**Task instructions:**
Render the lines of the listing as a numbered list, from its first line through the line containing "Looking at the screenshot, I should [x=780, y=198].", inclusive. Leave out any blank lines.

Items from a data source
####

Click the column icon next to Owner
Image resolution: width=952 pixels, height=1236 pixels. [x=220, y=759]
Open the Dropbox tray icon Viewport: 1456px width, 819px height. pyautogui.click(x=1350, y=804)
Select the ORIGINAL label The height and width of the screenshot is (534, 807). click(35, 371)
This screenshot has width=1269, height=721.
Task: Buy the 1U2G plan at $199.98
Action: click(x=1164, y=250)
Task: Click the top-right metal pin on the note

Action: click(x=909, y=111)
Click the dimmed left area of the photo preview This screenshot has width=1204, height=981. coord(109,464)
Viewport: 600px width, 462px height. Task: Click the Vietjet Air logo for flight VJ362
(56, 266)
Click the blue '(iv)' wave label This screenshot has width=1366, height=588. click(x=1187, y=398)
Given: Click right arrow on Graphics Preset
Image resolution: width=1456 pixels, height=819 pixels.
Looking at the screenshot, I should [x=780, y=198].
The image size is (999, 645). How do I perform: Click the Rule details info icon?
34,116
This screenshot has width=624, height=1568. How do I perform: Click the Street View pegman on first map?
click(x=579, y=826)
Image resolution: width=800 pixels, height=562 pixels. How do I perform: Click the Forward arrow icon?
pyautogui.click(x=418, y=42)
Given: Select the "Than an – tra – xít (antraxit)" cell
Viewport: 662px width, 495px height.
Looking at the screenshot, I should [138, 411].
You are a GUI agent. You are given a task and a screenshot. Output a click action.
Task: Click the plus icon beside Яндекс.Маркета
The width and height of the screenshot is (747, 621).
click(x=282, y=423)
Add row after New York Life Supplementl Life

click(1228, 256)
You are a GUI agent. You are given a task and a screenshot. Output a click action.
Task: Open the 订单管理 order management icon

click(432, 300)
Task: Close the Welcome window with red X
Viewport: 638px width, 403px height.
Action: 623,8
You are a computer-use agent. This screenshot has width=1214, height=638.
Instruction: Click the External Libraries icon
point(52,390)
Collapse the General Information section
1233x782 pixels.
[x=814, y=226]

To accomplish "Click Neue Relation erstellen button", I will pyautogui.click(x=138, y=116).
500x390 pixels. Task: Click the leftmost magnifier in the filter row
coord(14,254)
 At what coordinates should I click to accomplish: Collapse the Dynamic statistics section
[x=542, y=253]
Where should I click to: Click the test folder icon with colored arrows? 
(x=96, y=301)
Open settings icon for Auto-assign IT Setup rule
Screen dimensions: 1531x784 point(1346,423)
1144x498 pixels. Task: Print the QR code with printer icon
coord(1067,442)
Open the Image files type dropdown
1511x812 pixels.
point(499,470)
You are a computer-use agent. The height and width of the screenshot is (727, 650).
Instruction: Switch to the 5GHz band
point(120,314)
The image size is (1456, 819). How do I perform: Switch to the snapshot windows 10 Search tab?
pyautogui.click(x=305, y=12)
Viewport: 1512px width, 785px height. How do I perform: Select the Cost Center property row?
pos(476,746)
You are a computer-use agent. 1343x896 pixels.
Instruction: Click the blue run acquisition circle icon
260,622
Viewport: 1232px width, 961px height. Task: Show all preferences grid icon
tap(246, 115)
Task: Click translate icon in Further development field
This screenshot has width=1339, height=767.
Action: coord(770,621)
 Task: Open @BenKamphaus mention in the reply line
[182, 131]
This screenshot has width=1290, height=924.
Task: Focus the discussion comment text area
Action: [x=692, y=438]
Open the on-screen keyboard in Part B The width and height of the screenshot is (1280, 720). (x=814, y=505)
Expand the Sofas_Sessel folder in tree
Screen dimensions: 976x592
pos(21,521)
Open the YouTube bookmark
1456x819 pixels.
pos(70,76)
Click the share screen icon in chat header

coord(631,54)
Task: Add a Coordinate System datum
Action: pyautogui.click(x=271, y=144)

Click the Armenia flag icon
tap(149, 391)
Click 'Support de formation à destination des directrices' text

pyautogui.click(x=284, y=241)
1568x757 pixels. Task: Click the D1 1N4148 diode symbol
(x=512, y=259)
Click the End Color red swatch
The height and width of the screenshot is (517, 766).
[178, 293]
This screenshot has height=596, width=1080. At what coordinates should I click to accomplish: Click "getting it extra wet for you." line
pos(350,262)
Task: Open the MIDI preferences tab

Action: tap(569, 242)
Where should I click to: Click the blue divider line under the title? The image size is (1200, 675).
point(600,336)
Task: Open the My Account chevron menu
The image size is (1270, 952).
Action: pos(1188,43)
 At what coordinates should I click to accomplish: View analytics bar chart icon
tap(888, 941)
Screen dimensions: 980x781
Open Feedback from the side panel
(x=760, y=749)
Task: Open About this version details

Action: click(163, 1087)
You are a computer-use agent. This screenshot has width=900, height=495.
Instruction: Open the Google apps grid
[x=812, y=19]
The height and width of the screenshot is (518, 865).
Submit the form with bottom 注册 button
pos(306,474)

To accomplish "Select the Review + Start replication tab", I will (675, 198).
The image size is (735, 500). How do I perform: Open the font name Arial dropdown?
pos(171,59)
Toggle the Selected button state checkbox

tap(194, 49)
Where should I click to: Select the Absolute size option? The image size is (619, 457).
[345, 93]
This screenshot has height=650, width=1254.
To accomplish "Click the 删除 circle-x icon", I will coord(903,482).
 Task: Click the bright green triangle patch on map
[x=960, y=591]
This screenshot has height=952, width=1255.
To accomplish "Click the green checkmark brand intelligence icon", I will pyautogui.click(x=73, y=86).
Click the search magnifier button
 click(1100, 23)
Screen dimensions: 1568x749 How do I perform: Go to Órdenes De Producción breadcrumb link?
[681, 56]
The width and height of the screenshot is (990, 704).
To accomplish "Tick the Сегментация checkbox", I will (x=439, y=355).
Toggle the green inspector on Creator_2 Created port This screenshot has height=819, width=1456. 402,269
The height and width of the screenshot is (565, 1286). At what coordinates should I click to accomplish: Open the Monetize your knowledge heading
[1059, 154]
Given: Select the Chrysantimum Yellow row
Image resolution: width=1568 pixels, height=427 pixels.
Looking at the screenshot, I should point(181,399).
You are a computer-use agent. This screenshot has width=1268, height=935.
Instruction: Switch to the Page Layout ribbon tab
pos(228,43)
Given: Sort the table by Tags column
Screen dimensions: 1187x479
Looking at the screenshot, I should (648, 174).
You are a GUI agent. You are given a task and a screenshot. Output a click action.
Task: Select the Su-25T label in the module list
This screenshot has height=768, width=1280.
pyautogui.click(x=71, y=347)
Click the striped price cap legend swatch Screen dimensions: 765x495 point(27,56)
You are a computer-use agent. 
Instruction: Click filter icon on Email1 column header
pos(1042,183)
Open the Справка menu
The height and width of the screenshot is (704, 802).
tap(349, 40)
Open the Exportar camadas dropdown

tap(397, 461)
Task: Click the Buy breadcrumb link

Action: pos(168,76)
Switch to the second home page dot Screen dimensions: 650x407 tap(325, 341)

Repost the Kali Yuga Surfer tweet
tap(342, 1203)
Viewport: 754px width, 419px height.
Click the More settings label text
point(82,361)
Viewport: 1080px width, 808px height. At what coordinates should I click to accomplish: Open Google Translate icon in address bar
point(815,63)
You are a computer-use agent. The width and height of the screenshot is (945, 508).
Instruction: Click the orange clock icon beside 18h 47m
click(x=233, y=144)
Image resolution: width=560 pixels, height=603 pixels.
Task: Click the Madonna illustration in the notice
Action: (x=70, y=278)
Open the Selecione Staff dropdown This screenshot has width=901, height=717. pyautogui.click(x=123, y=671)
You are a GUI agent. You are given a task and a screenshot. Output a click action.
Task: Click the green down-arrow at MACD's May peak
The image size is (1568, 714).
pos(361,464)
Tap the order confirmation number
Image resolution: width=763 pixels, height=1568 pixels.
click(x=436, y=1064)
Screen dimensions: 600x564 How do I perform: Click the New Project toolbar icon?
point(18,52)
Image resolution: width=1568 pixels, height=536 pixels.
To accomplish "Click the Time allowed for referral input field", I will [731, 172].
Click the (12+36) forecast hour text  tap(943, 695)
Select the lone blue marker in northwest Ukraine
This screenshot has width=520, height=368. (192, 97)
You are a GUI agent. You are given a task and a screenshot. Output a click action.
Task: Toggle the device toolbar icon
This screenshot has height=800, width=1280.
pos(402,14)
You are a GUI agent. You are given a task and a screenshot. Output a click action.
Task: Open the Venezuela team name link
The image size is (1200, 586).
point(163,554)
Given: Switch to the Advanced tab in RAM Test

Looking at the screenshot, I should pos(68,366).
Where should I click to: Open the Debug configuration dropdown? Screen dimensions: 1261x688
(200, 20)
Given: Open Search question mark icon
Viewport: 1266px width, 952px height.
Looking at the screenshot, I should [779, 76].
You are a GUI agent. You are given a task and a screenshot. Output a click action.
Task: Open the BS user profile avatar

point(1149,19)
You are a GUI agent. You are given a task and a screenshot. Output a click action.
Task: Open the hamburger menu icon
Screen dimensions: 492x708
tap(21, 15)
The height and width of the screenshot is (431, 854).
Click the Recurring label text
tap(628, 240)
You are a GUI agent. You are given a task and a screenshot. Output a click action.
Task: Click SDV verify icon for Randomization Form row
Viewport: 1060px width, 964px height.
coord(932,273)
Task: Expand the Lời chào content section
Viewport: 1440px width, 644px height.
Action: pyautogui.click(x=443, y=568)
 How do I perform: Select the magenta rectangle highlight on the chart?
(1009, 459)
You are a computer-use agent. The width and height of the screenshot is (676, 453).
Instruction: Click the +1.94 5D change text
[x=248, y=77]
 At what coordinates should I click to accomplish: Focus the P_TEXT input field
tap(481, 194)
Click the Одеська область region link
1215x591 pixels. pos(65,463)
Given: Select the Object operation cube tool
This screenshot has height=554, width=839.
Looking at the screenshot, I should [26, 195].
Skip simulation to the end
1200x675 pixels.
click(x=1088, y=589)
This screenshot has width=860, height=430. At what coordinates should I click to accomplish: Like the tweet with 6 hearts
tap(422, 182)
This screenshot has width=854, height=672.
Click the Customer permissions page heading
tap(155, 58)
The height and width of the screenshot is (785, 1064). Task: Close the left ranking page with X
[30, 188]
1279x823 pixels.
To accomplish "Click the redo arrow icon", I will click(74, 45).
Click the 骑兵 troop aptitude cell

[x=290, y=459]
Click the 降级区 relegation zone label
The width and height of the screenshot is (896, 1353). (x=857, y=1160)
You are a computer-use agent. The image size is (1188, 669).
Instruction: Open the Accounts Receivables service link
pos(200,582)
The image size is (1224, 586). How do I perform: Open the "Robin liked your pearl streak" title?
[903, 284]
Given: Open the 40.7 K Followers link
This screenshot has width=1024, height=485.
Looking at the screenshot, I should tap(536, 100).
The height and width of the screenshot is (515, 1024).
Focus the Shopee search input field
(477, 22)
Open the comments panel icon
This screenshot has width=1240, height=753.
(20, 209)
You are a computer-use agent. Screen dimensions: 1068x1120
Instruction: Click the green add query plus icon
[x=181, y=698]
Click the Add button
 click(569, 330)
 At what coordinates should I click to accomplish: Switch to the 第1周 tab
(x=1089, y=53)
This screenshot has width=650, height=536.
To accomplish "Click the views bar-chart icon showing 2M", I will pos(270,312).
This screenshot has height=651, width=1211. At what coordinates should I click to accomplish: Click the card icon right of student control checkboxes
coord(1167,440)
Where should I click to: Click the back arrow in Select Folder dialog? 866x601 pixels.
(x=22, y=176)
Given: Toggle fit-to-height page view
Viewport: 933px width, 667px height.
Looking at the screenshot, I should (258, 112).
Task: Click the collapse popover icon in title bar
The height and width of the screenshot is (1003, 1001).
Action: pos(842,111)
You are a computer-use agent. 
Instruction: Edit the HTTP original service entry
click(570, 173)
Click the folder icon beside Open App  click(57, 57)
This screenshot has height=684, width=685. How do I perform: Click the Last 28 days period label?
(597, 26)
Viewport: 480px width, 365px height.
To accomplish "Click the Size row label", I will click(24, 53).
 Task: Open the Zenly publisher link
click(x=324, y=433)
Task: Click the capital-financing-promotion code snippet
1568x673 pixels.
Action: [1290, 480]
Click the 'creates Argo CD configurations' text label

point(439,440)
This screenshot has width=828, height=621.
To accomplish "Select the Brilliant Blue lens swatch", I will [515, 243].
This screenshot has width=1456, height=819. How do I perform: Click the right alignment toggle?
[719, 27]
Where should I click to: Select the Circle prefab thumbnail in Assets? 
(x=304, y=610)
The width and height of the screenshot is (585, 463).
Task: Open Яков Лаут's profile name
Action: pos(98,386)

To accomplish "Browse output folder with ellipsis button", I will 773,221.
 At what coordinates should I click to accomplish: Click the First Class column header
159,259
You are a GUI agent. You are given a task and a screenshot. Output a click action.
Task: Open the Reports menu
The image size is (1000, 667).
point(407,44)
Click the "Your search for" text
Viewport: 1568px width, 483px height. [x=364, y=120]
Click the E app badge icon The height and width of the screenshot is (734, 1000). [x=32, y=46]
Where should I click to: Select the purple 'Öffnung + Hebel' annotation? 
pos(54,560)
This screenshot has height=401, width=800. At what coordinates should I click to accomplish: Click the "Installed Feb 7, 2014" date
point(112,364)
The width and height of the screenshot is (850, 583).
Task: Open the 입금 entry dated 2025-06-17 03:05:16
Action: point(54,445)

####

**The response:**
1. Click the column icon next to Owner
2. Image resolution: width=952 pixels, height=1236 pixels. [x=220, y=759]
3. Open the Dropbox tray icon Viewport: 1456px width, 819px height. pyautogui.click(x=1350, y=804)
4. Select the ORIGINAL label The height and width of the screenshot is (534, 807). click(35, 371)
5. This screenshot has width=1269, height=721.
6. Task: Buy the 1U2G plan at $199.98
7. Action: click(x=1164, y=250)
8. Task: Click the top-right metal pin on the note
9. Action: click(x=909, y=111)
10. Click the dimmed left area of the photo preview This screenshot has width=1204, height=981. coord(109,464)
11. Viewport: 600px width, 462px height. Task: Click the Vietjet Air logo for flight VJ362
12. (56, 266)
13. Click the blue '(iv)' wave label This screenshot has width=1366, height=588. click(x=1187, y=398)
14. Given: Click right arrow on Graphics Preset
15. Image resolution: width=1456 pixels, height=819 pixels.
16. Looking at the screenshot, I should [x=780, y=198].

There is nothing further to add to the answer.